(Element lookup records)

▬▬▬▬▬▬

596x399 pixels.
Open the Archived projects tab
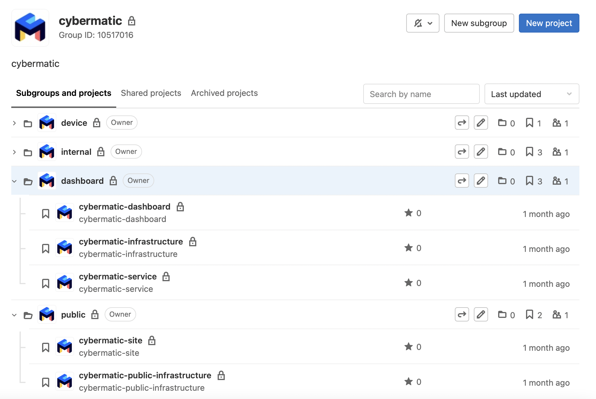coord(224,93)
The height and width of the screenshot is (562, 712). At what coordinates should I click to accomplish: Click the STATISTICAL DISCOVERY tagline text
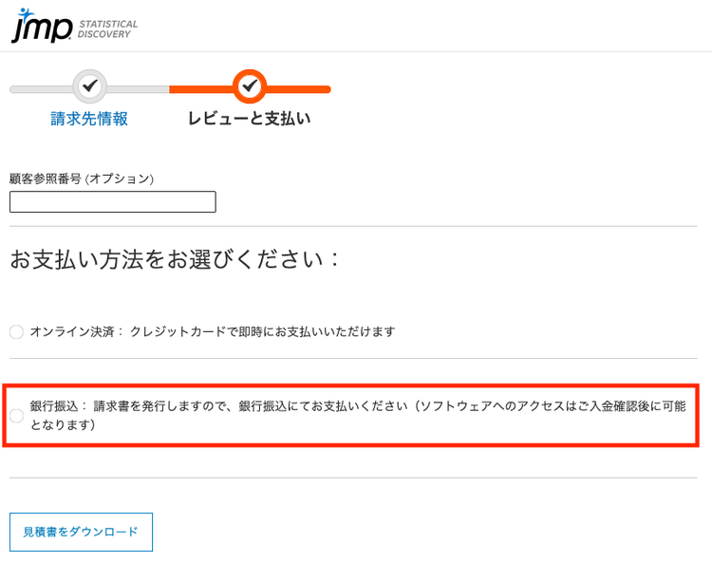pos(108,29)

▬▬▬▬▬▬

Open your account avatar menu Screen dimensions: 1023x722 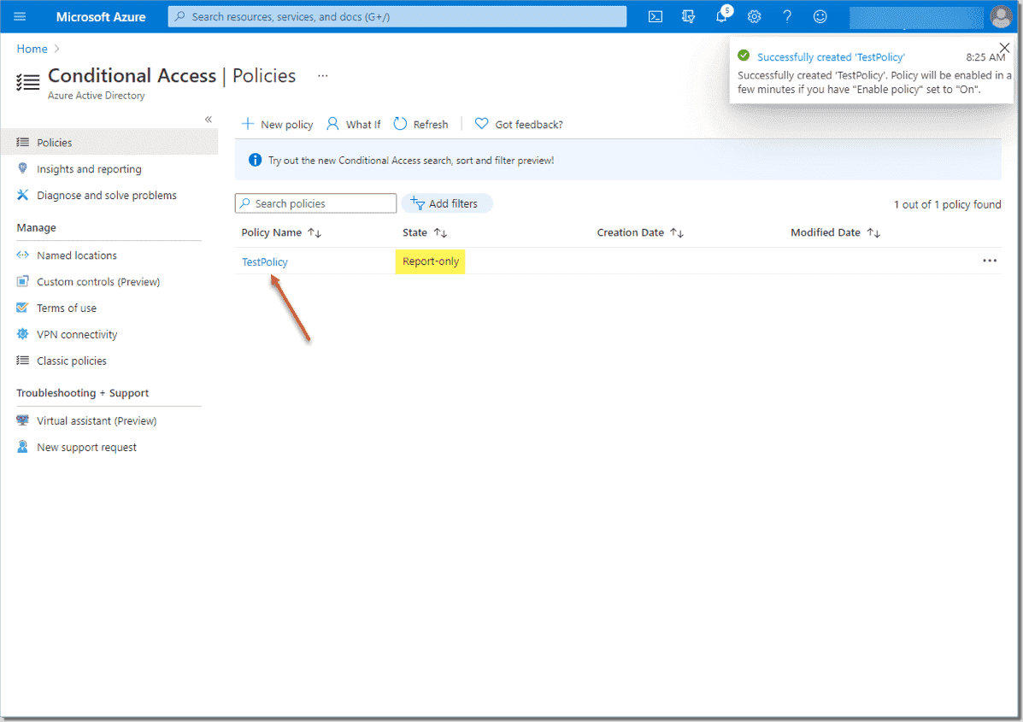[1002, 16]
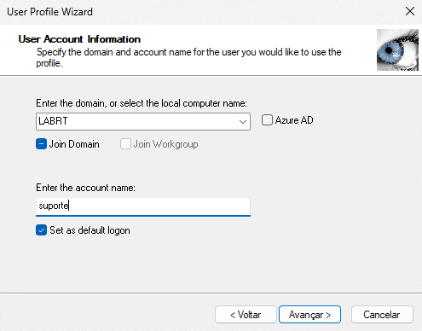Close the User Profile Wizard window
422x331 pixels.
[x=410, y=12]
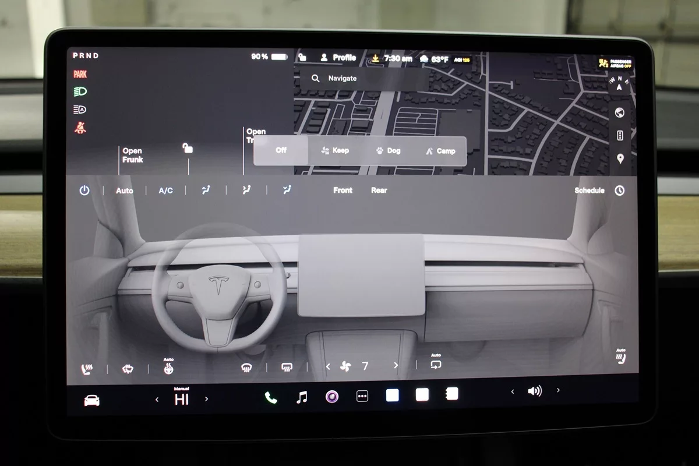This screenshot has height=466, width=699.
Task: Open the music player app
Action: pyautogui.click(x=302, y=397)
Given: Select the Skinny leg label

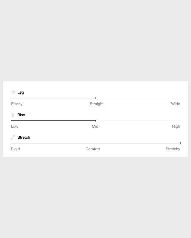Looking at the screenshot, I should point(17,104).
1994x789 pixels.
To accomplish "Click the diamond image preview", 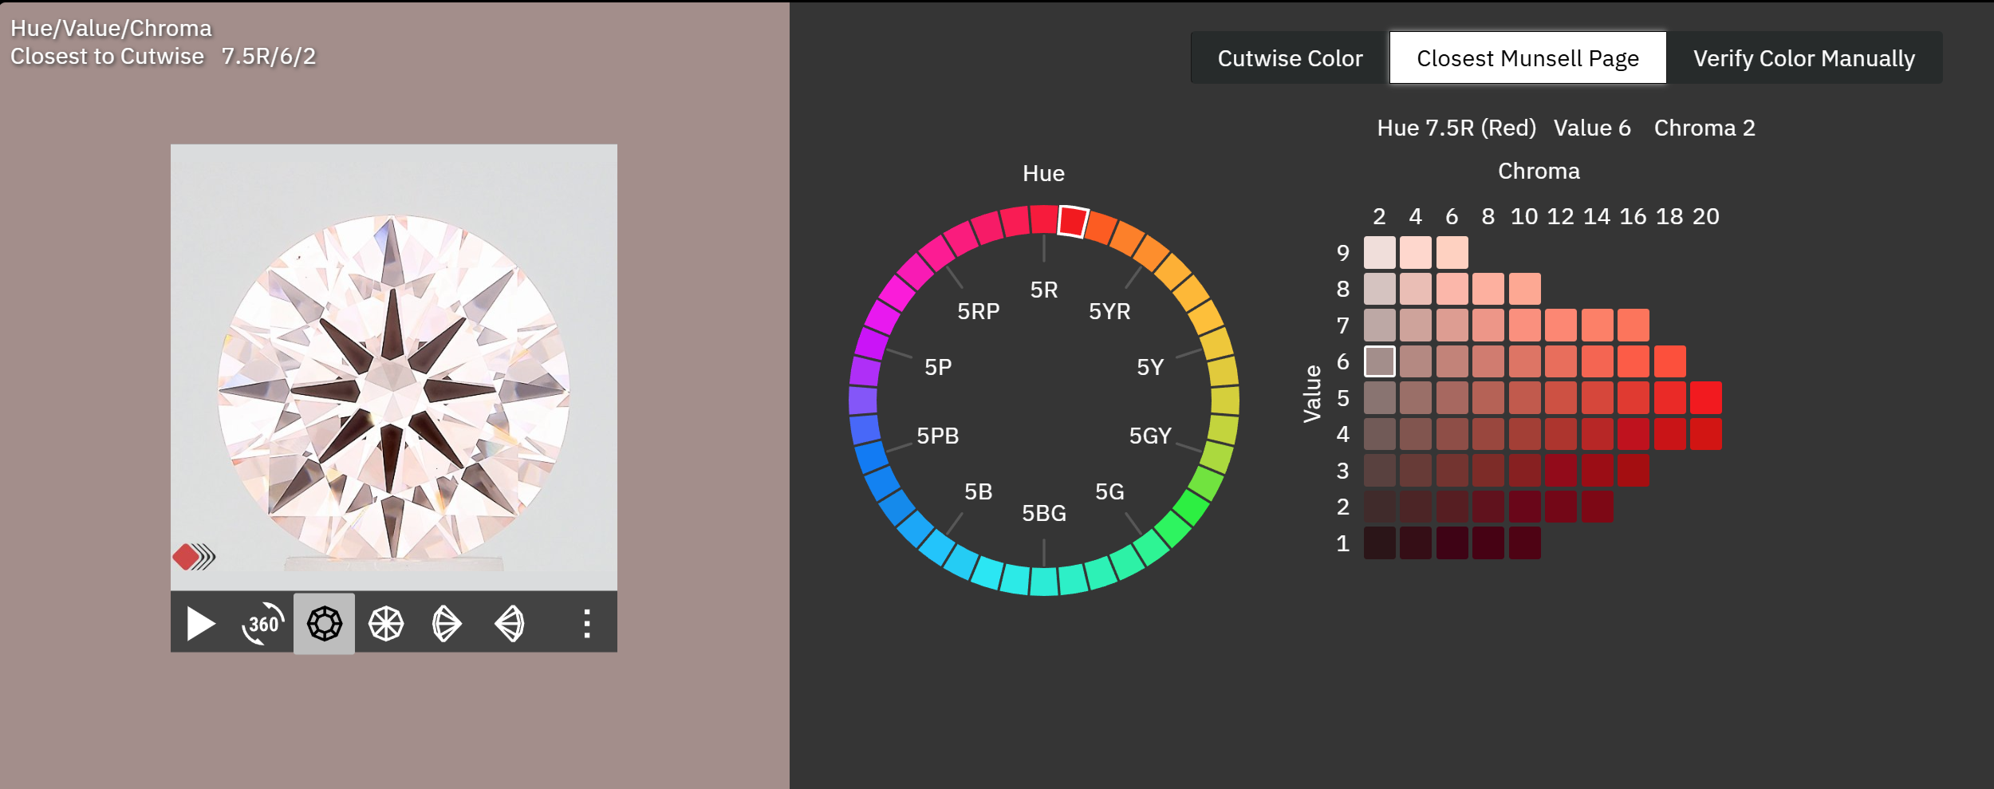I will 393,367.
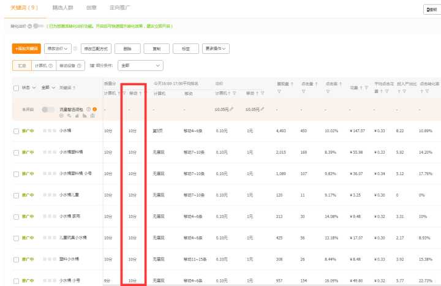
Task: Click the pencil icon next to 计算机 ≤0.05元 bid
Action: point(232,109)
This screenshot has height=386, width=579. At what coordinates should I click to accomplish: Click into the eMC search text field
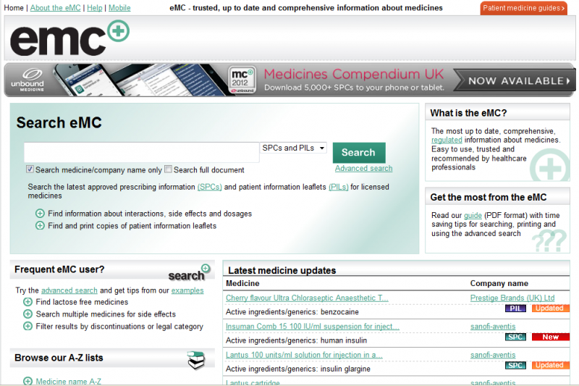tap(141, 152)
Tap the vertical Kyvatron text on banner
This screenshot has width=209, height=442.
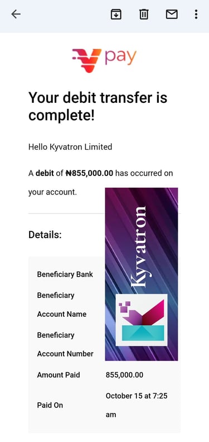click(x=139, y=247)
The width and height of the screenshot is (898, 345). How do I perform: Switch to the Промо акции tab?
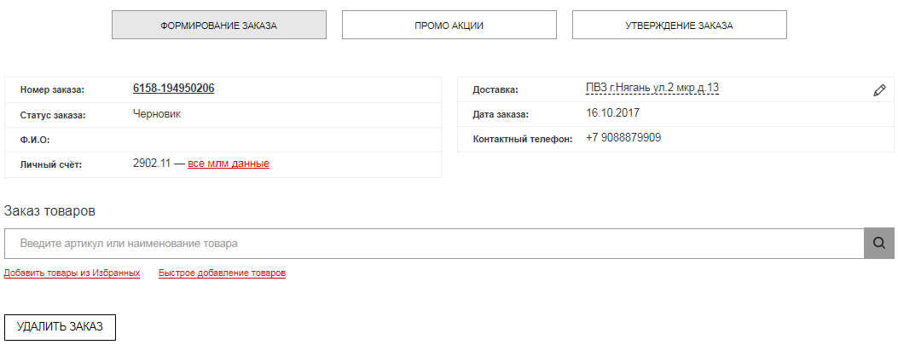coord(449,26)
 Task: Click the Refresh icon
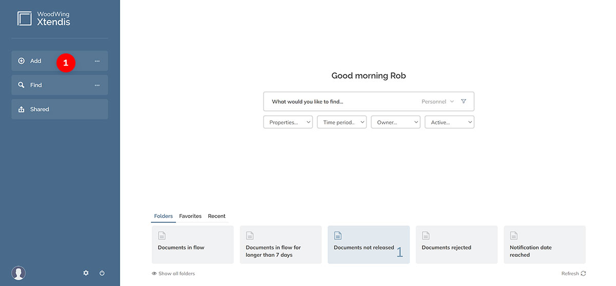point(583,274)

▬▬▬▬▬▬

WORK TO COMPLETE
Quote the lines above verbatim, from the line with "596x399 pixels." up to and including the line with "pos(108,29)". Leave the pictures out of your answer.

CORRECT ANSWER
596x399 pixels.
Open the Archived projects tab
coord(224,93)
The height and width of the screenshot is (562, 712). At what coordinates should I click to accomplish: Click the STATISTICAL DISCOVERY tagline text
pos(108,29)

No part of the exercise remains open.